▶ [Stored items]
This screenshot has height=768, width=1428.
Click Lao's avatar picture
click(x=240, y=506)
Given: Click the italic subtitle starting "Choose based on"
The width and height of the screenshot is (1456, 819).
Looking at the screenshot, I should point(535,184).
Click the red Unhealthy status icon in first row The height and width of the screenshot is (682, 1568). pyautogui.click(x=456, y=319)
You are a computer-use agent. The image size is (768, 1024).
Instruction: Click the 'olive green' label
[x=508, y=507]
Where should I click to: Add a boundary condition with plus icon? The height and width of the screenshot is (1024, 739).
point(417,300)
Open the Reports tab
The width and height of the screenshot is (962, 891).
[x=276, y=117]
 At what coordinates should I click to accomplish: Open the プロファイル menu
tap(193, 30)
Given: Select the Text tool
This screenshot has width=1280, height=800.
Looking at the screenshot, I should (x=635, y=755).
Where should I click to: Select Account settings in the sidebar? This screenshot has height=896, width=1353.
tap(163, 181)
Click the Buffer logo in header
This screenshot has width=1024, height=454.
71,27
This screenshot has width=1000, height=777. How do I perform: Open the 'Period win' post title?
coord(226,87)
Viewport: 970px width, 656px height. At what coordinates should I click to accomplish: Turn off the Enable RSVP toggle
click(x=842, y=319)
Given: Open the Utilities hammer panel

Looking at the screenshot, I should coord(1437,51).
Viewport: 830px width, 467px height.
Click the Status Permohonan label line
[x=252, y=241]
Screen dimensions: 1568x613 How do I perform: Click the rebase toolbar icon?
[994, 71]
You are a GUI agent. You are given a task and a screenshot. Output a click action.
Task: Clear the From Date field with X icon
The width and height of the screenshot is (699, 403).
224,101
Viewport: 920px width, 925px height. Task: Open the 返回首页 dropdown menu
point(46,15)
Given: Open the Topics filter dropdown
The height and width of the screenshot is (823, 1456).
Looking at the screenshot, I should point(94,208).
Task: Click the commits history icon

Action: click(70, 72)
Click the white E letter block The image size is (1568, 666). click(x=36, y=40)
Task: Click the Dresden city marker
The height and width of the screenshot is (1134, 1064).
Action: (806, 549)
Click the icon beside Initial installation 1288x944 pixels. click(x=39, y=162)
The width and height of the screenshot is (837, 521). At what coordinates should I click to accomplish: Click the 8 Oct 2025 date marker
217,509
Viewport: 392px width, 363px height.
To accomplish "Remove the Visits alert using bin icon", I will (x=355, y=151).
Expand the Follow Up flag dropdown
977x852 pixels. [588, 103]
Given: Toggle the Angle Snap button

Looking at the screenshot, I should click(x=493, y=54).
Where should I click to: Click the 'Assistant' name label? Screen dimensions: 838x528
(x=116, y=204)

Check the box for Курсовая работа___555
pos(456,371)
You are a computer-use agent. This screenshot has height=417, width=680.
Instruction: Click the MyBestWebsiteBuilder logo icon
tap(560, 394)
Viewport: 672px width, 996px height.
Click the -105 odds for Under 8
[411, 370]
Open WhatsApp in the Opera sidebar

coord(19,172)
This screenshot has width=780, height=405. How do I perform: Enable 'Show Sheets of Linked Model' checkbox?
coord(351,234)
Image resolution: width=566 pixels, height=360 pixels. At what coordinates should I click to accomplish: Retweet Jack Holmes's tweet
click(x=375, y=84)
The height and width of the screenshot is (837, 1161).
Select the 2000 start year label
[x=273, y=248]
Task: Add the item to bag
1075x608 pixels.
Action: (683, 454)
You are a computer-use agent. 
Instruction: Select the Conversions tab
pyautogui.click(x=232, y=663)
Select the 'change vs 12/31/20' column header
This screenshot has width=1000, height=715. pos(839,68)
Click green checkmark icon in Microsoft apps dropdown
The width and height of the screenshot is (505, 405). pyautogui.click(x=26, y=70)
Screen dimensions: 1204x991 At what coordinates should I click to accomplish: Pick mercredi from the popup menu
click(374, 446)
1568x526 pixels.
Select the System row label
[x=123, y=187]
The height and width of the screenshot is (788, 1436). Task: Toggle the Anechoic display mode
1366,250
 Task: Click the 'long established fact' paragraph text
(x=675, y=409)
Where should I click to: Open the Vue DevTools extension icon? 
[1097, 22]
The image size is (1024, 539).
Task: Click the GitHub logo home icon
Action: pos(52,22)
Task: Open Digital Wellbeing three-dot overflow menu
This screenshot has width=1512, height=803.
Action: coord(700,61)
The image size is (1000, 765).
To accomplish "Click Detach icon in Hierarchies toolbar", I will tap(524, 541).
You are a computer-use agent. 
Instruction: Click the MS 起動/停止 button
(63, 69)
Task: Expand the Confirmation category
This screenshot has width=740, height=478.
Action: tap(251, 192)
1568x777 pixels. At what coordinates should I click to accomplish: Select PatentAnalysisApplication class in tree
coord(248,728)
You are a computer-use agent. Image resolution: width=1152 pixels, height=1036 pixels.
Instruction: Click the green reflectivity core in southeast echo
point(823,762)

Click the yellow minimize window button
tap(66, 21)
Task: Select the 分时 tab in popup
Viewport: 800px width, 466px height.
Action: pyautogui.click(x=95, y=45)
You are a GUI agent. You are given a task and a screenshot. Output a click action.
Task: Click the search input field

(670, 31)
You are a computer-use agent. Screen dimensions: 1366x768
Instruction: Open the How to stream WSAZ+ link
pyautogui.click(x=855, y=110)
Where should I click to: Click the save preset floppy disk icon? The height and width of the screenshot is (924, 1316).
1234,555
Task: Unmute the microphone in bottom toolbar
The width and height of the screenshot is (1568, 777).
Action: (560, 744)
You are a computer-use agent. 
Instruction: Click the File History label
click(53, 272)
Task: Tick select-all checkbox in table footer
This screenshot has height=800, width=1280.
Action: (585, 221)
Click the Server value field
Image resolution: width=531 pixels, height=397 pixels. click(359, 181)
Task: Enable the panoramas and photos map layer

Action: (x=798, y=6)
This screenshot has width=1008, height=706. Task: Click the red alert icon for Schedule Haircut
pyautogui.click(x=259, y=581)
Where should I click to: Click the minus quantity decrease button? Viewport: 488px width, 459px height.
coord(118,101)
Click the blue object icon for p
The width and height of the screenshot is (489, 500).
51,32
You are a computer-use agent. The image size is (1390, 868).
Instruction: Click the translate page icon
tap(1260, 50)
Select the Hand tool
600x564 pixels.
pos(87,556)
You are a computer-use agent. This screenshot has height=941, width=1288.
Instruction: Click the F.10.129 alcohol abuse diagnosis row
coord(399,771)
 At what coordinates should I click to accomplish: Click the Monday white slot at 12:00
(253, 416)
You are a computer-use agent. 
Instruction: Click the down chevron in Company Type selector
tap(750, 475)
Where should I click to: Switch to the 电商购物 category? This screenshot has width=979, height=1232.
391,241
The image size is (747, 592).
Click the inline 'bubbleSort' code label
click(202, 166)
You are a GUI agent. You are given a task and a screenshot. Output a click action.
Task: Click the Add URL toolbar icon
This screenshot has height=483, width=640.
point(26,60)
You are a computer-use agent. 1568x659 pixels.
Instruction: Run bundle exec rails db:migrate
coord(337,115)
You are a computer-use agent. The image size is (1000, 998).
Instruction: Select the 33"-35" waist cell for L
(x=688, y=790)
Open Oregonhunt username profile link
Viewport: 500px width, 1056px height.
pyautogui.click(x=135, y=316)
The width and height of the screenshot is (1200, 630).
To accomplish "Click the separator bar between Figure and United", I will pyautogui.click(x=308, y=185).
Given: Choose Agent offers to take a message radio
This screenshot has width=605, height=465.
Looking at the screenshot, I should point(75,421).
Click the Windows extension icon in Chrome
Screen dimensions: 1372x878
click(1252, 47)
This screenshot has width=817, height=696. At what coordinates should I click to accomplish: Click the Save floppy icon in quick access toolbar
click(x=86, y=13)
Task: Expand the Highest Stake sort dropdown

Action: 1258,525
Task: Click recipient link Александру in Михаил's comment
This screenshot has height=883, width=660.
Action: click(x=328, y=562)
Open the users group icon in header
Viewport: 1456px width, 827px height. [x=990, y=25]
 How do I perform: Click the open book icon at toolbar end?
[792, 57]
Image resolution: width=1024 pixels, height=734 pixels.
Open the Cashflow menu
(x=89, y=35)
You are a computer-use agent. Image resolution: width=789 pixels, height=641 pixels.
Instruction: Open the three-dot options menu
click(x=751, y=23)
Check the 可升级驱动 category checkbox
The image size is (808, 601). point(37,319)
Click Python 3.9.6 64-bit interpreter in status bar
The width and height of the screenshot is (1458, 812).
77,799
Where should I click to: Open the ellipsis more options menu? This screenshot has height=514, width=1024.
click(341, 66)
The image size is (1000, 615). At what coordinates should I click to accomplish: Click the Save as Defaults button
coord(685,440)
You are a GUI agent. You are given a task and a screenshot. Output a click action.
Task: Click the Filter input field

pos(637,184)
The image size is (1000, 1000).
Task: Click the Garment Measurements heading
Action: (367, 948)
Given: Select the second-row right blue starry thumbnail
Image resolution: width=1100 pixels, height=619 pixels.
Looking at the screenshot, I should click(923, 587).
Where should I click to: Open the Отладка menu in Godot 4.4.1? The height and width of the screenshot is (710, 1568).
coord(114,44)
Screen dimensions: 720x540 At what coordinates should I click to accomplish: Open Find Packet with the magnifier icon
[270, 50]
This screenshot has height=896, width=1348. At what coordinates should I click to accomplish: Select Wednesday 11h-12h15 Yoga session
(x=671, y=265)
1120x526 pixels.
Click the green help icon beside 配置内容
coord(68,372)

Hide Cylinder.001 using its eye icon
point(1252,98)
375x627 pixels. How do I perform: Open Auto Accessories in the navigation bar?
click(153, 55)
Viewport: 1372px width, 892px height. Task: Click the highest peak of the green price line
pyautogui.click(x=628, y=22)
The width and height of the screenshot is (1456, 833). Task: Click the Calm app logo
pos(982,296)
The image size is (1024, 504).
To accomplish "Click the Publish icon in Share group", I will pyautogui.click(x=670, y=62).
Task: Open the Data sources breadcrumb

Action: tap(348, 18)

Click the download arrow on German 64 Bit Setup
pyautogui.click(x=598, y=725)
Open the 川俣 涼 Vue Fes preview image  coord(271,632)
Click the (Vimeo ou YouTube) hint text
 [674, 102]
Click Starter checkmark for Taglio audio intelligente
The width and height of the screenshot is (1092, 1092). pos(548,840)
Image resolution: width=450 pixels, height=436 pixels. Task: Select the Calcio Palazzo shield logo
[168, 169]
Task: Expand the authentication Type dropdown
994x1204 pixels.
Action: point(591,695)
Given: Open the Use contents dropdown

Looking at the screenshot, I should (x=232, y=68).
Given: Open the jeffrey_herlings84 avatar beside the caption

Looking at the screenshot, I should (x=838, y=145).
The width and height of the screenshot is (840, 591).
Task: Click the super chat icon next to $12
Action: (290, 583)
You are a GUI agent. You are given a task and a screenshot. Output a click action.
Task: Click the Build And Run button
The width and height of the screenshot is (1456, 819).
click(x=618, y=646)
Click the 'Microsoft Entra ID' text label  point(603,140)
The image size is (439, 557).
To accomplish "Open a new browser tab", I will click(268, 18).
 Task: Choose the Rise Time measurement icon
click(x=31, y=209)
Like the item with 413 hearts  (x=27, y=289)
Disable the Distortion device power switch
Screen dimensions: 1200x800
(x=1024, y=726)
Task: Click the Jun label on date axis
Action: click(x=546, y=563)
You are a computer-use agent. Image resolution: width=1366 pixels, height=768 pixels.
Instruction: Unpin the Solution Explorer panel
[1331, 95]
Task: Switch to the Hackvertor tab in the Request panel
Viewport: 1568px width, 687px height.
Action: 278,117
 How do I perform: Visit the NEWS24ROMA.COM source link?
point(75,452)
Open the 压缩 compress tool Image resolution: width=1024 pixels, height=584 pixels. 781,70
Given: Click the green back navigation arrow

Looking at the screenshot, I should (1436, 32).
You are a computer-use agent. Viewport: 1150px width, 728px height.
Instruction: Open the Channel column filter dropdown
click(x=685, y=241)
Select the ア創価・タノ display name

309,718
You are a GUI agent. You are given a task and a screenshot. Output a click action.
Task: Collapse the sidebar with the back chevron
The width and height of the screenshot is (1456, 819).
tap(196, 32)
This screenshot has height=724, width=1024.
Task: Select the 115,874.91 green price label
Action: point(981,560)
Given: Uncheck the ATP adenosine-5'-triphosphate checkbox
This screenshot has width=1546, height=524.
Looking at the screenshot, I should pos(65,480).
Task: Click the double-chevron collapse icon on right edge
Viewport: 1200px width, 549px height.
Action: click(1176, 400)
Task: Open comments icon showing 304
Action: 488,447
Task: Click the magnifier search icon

▶ [WORK TO COMPLETE] Rewrite the rows in the stretch from the line containing "Viewport: 970px width, 656px" through the line containing "pos(456,371)", changing every "dropdown" to "drop-down" and keeping everything else as it is. Return only those lines.

▶ [WRITTEN RESPONSE]
Viewport: 970px width, 656px height. At what coordinates should I click to accomplish: Turn off the Enable RSVP toggle
click(x=842, y=319)
Given: Open the Utilities hammer panel

Looking at the screenshot, I should coord(1437,51).
Viewport: 830px width, 467px height.
Click the Status Permohonan label line
[x=252, y=241]
Screen dimensions: 1568x613 How do I perform: Click the rebase toolbar icon?
[994, 71]
You are a GUI agent. You are given a task and a screenshot. Output a click action.
Task: Clear the From Date field with X icon
The width and height of the screenshot is (699, 403).
224,101
Viewport: 920px width, 925px height. Task: Open the 返回首页 drop-down menu
point(46,15)
Given: Open the Topics filter drop-down
The height and width of the screenshot is (823, 1456).
Looking at the screenshot, I should point(94,208).
Task: Click the commits history icon

Action: click(70, 72)
Click the white E letter block The image size is (1568, 666). click(x=36, y=40)
Task: Click the Dresden city marker
The height and width of the screenshot is (1134, 1064).
Action: (806, 549)
Click the icon beside Initial installation 1288x944 pixels. click(x=39, y=162)
The width and height of the screenshot is (837, 521). At what coordinates should I click to accomplish: Click the 8 Oct 2025 date marker
217,509
Viewport: 392px width, 363px height.
To accomplish "Remove the Visits alert using bin icon", I will (x=355, y=151).
Expand the Follow Up flag drop-down
977x852 pixels. [588, 103]
Given: Toggle the Angle Snap button

Looking at the screenshot, I should click(x=493, y=54).
Where should I click to: Click the 'Assistant' name label? Screen dimensions: 838x528
(x=116, y=204)

Check the box for Курсовая работа___555
pos(456,371)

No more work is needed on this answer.